From Halo to The Last of Us, seeing our favourite games adapted into TV shows and movies can be a risky endeavour. More often than not these projects miss the mark, but does it have to be this bad forever?
Twitch streamer and actor Matthew ‘AverageMatty’ Marradi recently captured the hearts of many Destiny 2 players following the release of a fresh animated take on Bungie’s acclaimed live-service shooter called ACE. The Loadout spoke with AverageMatty to find out how this project came to life, how it’s rather large budget was pulled together, and plans for the future.
ACE debuted its first episode on January 4. With over 30,000 views and counting, the crowdfunded animated short has received a lot of praise from the Destiny 2 community. Getting it to the masses, however, has been a unique tale.
When the world shut down in March 2020 due to the pandemic, LA-based actor AverageMatty dove into Destiny 2, with a few initial attempts at streaming his adventures.
On his Destiny credentials, AverageMatty claims he is a “huge Destiny fan. I played during the Destiny one beta, I was up at midnight with my friends in a [voice] call. We were very excited.”
Through growing a “tight-knit community” through streaming, AverageMatty’s rise to Twitch partnership status spurred him on to get creative: “We have to do something that no one’s ever done before […] and with that came this small idea of what if I wrote this small eight-page script?” Thus, the beginnings of Dream Big Productions, the company AverageMatty set up to create ACE, were born, but not without difficulty.
With no prior experience in animation, several hurdles presented themselves. After cold-calling several motion capture studios for advice, the streamer tells us that “one studio was actually nice enough to have meetings with me over Zoom and explain to me the whole process and how much it costs. The real reality check was like ‘well do you have an LLC? Do you have a company?'”
Yet, those elements can’t exist without the elephant in the room: money. To gain the necessary funds, AverageMatty used his newfound Twitch popularity to organize a private Kickstarter and “hundreds of meetings” with potential investors, who would sign NDAs to keep the project secret.
“It was actually one of the hardest things I’ve ever done […] I thought this project would only cost at max like $15,000. I was going to put in $8,000 to begin with.” However, the production of ACE’s first five-minute episode would go on to cost roughly $60,000, with AverageMatty reiterating to us that episode two could cost at least $150,00. Knowing he wouldn’t be able to do all of this alone, he has enlisted talent from within the community and beyond.
His main animator, ‘Neenkin‘, “was someone that I’d seen in the community for quite a while […] he does these 4K commissions for Destiny 2 guardians and they just looked incredible. The realism was out of control. It just seemed like he was the only person to really get this done.” Composer Jessie Yun would later join the project, alongside close friend audio engineer Nicolas Strasner.
Destiny 2’s lore is supremely vast and choices for branching storylines are plentiful. However, it was the lore of fan favourite Cayde-6 and his son Ace that caught AverageMatty’s eye.

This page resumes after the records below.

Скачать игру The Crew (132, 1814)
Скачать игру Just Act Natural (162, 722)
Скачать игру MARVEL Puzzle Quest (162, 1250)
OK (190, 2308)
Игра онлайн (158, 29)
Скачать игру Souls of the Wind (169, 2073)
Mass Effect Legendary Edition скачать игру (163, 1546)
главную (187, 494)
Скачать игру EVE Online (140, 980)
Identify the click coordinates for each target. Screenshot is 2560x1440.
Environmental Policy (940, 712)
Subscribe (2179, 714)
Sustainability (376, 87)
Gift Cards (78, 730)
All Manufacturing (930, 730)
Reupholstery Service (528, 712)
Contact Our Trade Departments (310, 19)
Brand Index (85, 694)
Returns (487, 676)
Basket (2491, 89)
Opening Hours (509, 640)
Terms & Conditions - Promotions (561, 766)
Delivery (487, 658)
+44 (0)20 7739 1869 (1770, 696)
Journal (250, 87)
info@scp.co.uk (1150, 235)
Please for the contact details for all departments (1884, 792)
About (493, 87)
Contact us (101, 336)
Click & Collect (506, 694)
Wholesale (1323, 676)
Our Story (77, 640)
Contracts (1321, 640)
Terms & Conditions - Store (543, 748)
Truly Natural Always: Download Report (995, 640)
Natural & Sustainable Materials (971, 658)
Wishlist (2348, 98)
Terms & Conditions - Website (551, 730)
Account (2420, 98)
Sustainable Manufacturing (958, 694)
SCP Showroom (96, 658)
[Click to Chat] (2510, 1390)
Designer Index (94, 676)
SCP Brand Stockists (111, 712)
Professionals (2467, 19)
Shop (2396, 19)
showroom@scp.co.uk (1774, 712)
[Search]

“When I kind of looked into his story and found out why the Ace of Spades was called that, that [Cayde] had a son and a wife […] I found out that apparently they never existed.” Eager to put his spin on the lore, he says: “I wanted to write what it would be like if Cayde’s son came back as a guardian, and found his dad […] it’d be cool to see some father-son adventures.”
While Bungie has not yet commented on ACE, there’s a strong chance it could be featured in the community spotlight of the next This Week At Bungie blog post. While the sentiment from the community has been amazing, AverageMatty also hopes the developer feels the same. “It’s a love letter to Bungie, and the story and the universe that they’ve made. So I really hope they see it that way,” he gushes.
So what does the future of ACE hold? While it’ll be a tall order to secure the huge funding AverageMatty is looking for, there are already encouraging signs for that second episode. He reveals that experienced motion-capture artist Richard Dorton, who has worked on Destiny 2 in the past alongside several other games, will act as an assistant director.
“He’s an absolute legend in the motion-capture world, he’s done motion-capture for 20 years. I sent him an email explaining the project and if he’d want to be a part of it, he got back to me instantly, and we set up a Zoom and we talked for like two hours.”
With a second episode in the pipeline, ACE’s story is just getting started. Meanwhile, there are hundreds of games crying out for similar treatment, with God of War and Fallout embarking on their own small-screen odysseys. Is the golden age of gaming adaptations upon us? We’ll be tuning in to find out.